## [DATASET EXCERPTS]
--- START ---

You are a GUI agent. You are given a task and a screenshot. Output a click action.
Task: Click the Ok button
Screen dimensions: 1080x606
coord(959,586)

--- END ---
--- START ---

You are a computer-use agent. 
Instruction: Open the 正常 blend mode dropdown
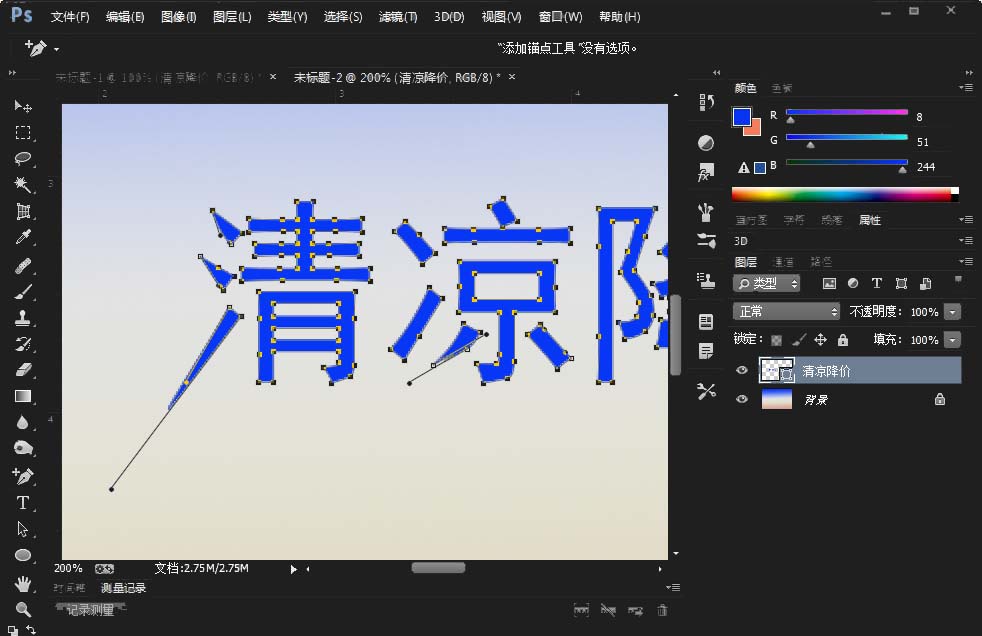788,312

--- END ---

## [EXERCISE GOAL]
Return, from the material above, every line with the word "agent".

## [SOLUTION FOR THIS PROBLEM]
You are a GUI agent. You are given a task and a screenshot. Output a click action.
You are a computer-use agent. 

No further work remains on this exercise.